• **WORK TO COMPLETE**:
In the Trio Mediaeval album page below, what led Gavin Bryars, Ivan Moody, Andrew Smith and Oleh Harkavyy to write new music for the group? Answer in one to three sentences.

• **EXCERPT PROVIDED**:
%%
Soir, dit-elle

Trio Mediaeval

The Trio Mediaeval made a powerful impact in 2001 with their debut album “Words of the Angel”, their highly distinctive "Scandinavian" vocal sound bringing something fresh to the performance of sacred music. “Soir, dit-elle”, with equal persuasiveness, reverses the ratio of old to new music… The uniqueness of their vocal blend has encouraged composers Gavin Bryars, Ivan Moody, Andrew Smith and Oleh Harkavyy to write new music for the three women singers. Contemporary works are here interwoven with the “Alma redemtoris” mass of Leonel Power, the great English composer and theorist who ranks alongside Dunstable as one of the defining forces of 15th century sacred music.

Featured Artists Recorded

April 2003, Propstei St. Gerold

Original Release Date

16.01.2004

  • 1Kyrie (2002)
    (Oleh Harkavyy, Traditional)
    04:12
  • Missa "Alma redemptoris mater"
    (Leonel Power, Traditional)
  • 2Gloria04:31
  • 3Laude novella (2002)
    (Gavin Bryars, Traditional)
    03:10
  • 4Ave regina gloriosa (2003)
    (Gavin Bryars, Traditional)
    03:57
  • Missa "Alma redemptoris mater"
%%
• **SOURCE MATERIAL**:
%%
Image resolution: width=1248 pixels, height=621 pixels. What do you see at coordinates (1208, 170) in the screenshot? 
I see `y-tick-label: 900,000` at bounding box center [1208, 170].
%%
%%
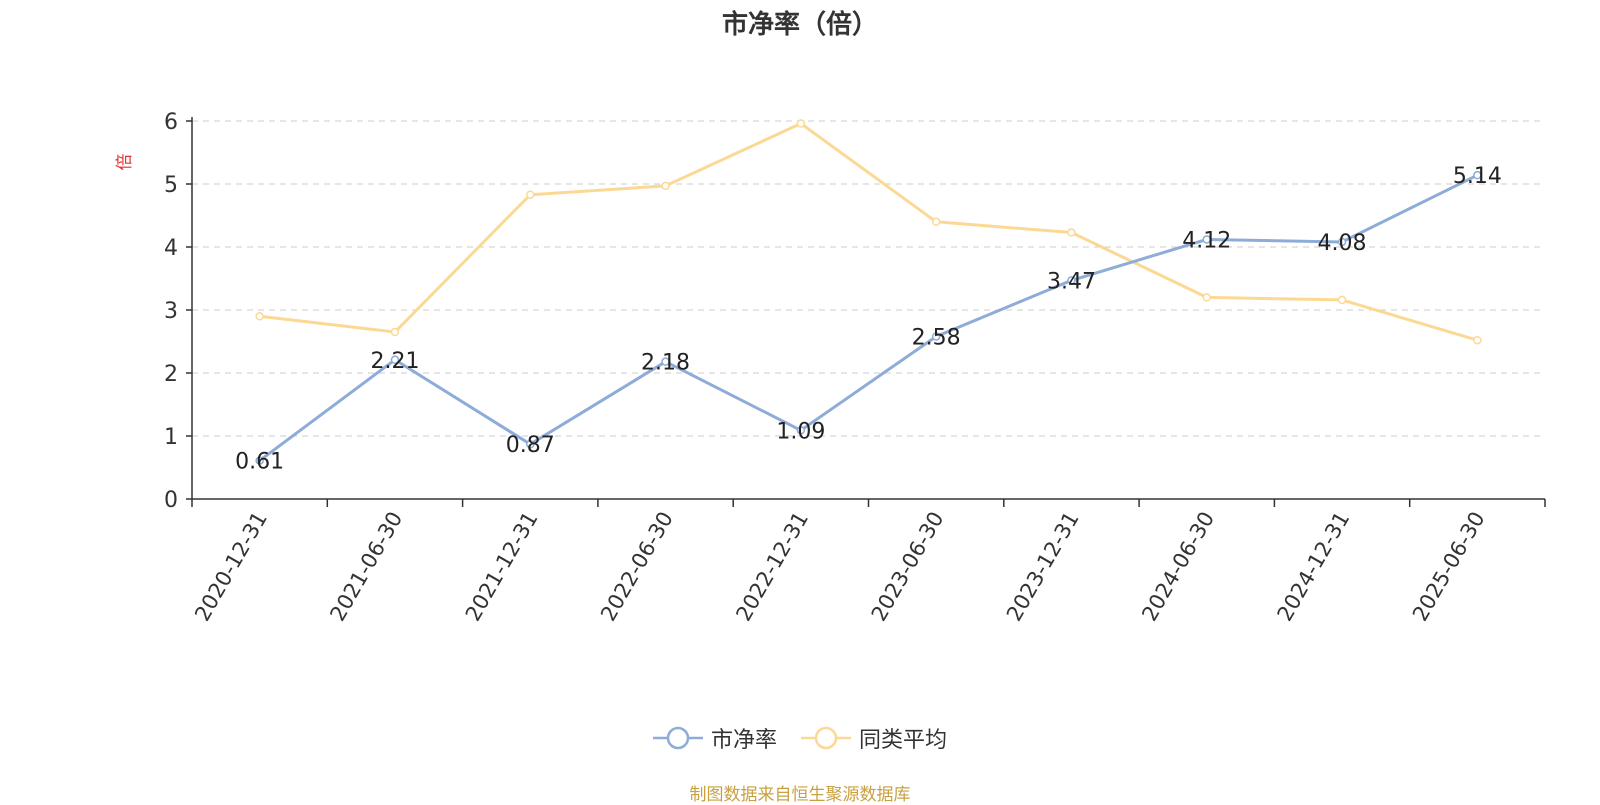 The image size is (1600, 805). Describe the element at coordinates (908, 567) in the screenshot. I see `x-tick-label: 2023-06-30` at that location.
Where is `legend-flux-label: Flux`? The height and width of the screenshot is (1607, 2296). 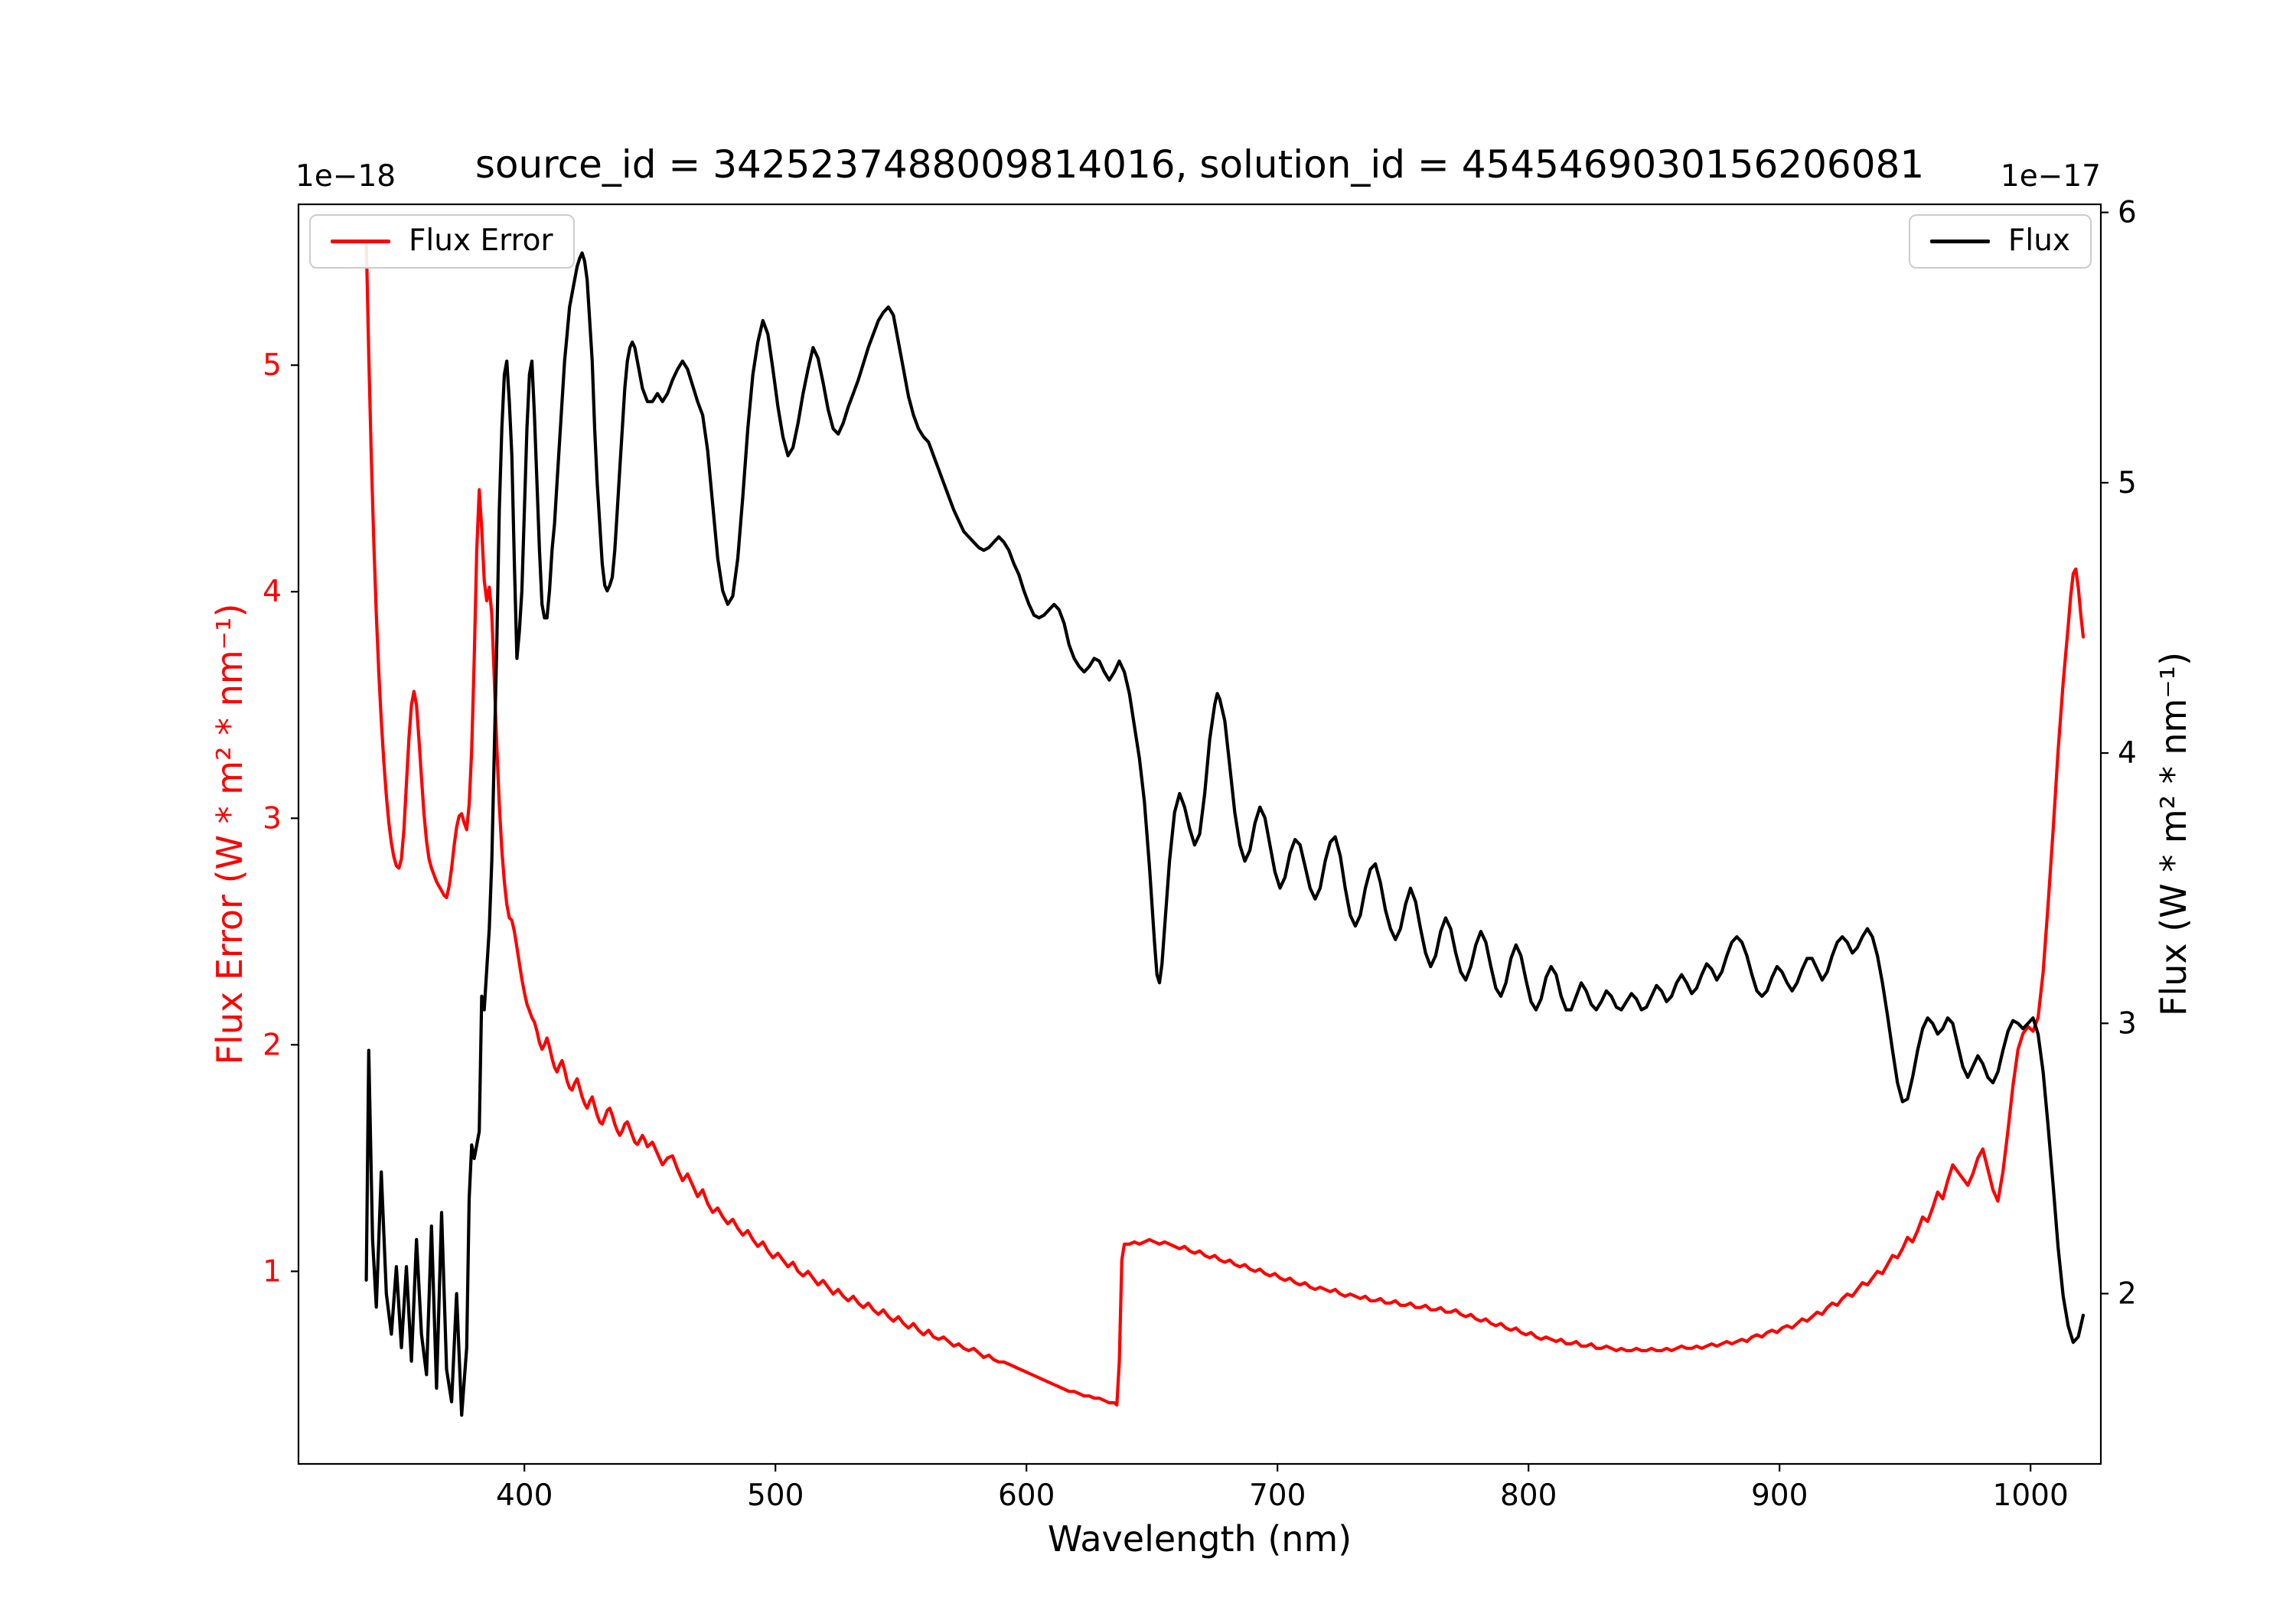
%%
• **REPLY TO THE TASK**:
The uniqueness of the trio's vocal blend encouraged these composers to write new music for the three women singers.